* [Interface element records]

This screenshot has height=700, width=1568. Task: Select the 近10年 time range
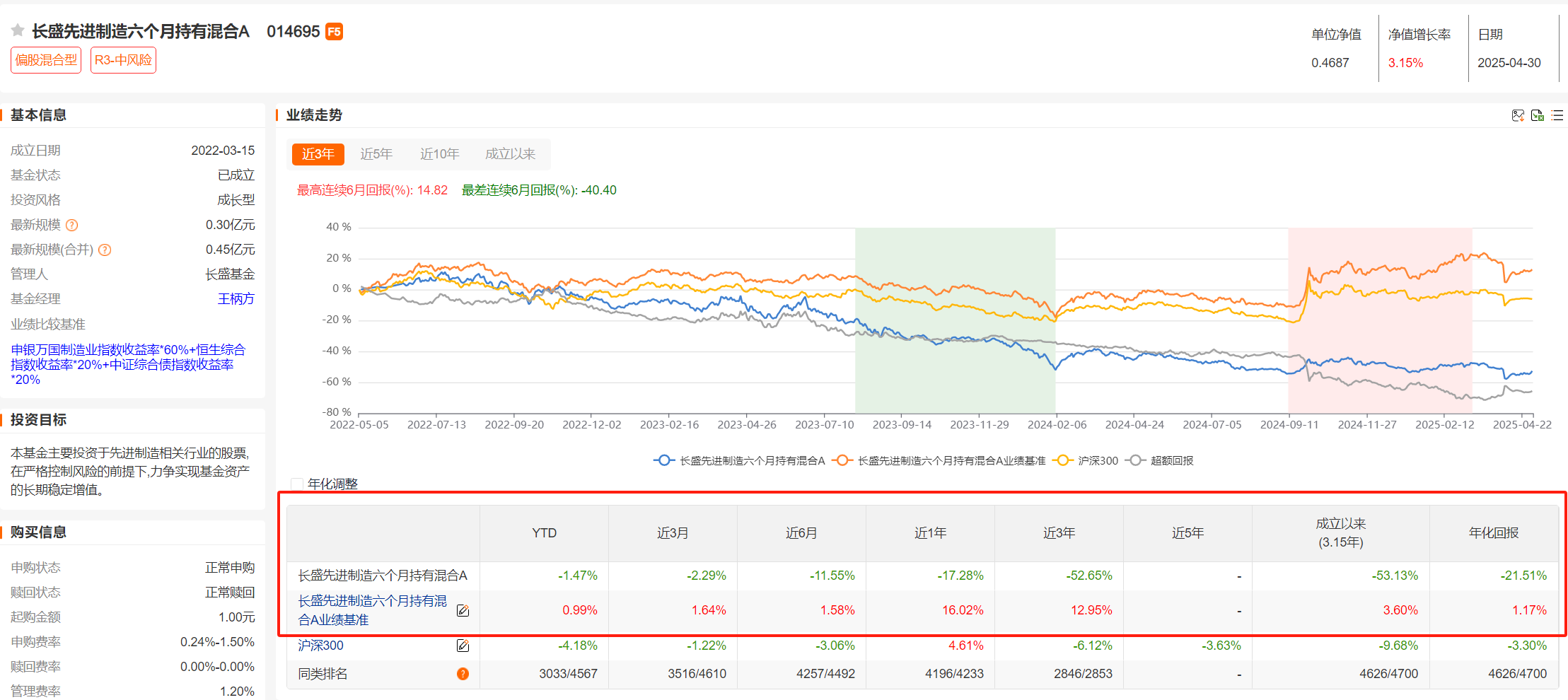click(440, 153)
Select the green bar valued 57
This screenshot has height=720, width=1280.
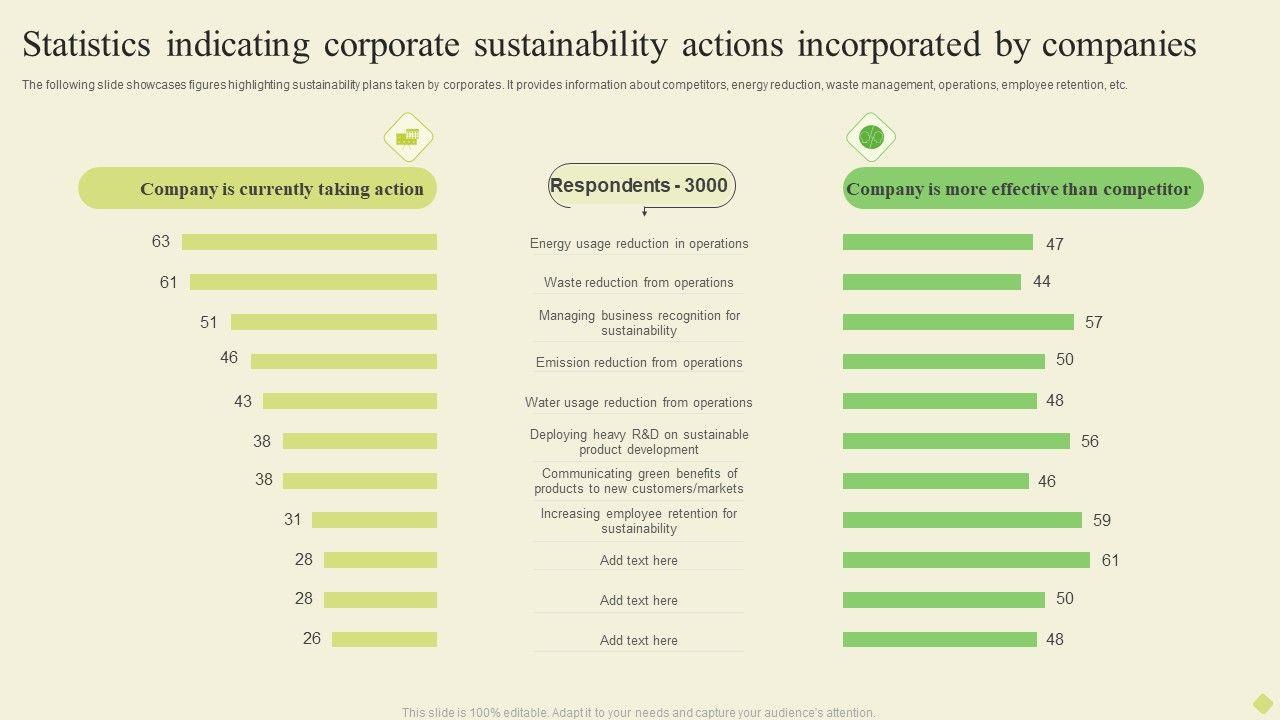pos(958,322)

* [Given request] Render every line of the records above as a JSON list of strings, one string per line, skipping blank lines. Omit the pictures from your answer.

* [Finished task]
[
  "This screenshot has height=700, width=1568. Task: Select the 近10年 time range",
  "click(440, 153)",
  "Select the green bar valued 57",
  "This screenshot has height=720, width=1280.",
  "pos(958,322)"
]